◆ **Exercise text**:
___
Let's say you're lucky enough to buy a house at 25. And then again, we pay off our mortgage 15
years early. Well, now we're 40 years old before we even think about prioritizing investing.
are 40 years old before we even think about prioritizing investing, that's not a great experience, right? And then let's say that we prioritize investing after our 30-year mortgage,
right? Let's say that we're not able to pay it off early. Well, then we're looking at you being 55
by the time you're saving, right? The average retirement age in this country is 57 to 65,
right? In that range. So we've literally done the math. We have a graph that I show you in the
Stock Market Secrets Workshop that demonstrates that the math works, the psychology works,
you protecting yourself for retirement works. So yes, continue paying your monthly payments, right? We're not defaulting
on our payments to do this, but with your additional money, as opposed to chipping away
at your mortgage faster, it will probably mathematically make more sense for you to
actually contribute towards your retirement, towards investing instead. So to this person
who's asking,
should I pay down my mortgage faster or should I invest? You know the answer. And even it sounds like in this post, you know the answer, but the little like Dave Ramsey devils on your shoulder
being like, nah, you got to pay off your debt first. So investing is the right move here.
All right. Let's take our second question. This is from our podcast community in a voicemail from Emily. Hi, Tori.
Thank you guys so much for all you're doing. I have a really possibly dumb question. What does
retirement actually look like logistically when you're trying to take the money when you're at
the stage of taking the money out of your IRA accounts? And are you having to sell all those
stocks kind of all at once and then you get that
money? Then you get it in distributions? Are you doing it a little bit at a time?
And if that is the case, what if the market is really bad at the time that you're retiring?
___
◆ **Entries shown**:
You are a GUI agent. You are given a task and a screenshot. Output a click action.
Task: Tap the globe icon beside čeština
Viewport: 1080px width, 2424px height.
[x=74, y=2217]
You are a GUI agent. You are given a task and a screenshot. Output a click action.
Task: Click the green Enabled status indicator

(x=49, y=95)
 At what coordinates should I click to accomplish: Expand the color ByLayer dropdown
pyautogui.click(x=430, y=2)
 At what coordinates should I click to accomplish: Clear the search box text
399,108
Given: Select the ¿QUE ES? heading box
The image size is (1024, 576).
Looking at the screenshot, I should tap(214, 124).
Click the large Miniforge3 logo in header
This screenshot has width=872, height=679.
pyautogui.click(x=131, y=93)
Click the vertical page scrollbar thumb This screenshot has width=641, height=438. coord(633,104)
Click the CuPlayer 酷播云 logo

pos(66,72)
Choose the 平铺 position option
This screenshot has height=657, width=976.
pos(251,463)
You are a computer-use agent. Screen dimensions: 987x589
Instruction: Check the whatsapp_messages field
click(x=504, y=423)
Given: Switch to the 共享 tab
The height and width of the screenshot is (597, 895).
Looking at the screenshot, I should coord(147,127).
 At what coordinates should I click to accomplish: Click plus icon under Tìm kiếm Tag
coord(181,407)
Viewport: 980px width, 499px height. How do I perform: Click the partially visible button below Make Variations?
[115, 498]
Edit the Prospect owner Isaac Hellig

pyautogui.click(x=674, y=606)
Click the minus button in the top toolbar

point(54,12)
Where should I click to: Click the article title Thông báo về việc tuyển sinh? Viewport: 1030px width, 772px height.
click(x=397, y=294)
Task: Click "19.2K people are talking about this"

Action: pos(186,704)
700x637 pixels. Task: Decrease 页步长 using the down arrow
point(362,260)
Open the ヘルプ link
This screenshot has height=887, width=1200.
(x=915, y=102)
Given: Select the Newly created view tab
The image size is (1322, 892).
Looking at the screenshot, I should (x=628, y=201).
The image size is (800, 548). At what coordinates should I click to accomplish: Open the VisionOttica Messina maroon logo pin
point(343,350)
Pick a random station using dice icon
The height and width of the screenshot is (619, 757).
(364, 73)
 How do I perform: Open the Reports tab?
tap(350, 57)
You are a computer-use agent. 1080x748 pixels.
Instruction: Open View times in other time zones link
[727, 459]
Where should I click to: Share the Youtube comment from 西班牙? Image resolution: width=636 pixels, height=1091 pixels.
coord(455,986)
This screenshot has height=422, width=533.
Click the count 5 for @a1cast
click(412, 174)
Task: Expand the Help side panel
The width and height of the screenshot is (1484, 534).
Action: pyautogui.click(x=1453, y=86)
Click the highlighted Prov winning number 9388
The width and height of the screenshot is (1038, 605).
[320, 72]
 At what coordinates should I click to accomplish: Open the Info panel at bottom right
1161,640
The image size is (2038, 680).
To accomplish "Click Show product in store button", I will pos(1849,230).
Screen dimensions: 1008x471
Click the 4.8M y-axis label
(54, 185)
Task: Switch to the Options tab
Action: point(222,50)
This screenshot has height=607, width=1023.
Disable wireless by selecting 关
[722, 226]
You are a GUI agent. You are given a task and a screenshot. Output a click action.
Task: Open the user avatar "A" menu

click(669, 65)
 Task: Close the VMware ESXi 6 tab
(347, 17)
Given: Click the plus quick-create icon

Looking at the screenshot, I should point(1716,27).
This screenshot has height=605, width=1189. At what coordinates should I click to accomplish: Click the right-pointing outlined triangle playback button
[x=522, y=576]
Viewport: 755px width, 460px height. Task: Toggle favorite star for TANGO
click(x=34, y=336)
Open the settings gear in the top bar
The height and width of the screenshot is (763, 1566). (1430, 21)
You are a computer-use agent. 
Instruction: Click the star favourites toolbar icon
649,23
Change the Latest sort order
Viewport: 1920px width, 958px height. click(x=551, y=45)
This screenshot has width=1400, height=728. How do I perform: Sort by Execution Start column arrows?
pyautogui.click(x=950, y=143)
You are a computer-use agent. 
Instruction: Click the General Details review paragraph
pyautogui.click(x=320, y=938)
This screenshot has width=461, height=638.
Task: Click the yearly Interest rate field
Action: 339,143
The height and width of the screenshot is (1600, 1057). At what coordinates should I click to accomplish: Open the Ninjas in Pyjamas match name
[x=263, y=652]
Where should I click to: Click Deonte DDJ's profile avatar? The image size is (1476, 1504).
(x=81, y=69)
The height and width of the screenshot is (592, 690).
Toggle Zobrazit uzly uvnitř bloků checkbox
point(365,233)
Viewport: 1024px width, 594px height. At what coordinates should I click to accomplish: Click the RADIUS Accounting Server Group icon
___
◆ **Instructions**:
1. According to the transcript on paying down a mortgage versus investing, what is the average retirement age range in the country?
2. Pick up the transcript on paying down a mortgage versus investing after its final sentence and continue it.
The records are separate material and have no connection to the transcript on paying down a mortgage versus investing.

◆ **Response list**:
1. 57 to 65.

2.
Let's say if somebody was trying to retire like tomorrow, and the market is super low,
and you have to sell all these stocks in there. So if you could provide a little bit more
clarification on what the logistics look like
post-retirement and how you would actually pull your money out of those funds once they've grown
and sat in those accounts for a while, that would be super awesome and helpful. Thank you so much.
I appreciate it with Emily's voicemail that I think we heard some wind chimes in the back
and it was very ASMR soothing. And I just, I don't know. I just really appreciated that.
Okay.
Emily, this is a question we get a lot.
A question that we have answered in a full workshop in Stock Market School.
So I'll give you the TLDR.
If you are anticipating retiring soon, this is not the time to start planning for how
you're actually going to use this money. What I mean is if you're 64 and
expecting to retire at 65 with some money in your retirement accounts, that's not the time to start
thinking about, oh, I'm going to need this money tomorrow. We're going to backtrack a little bit.
And if you can, we're going to start thinking about you needing this money five to 10 years before you actually need it.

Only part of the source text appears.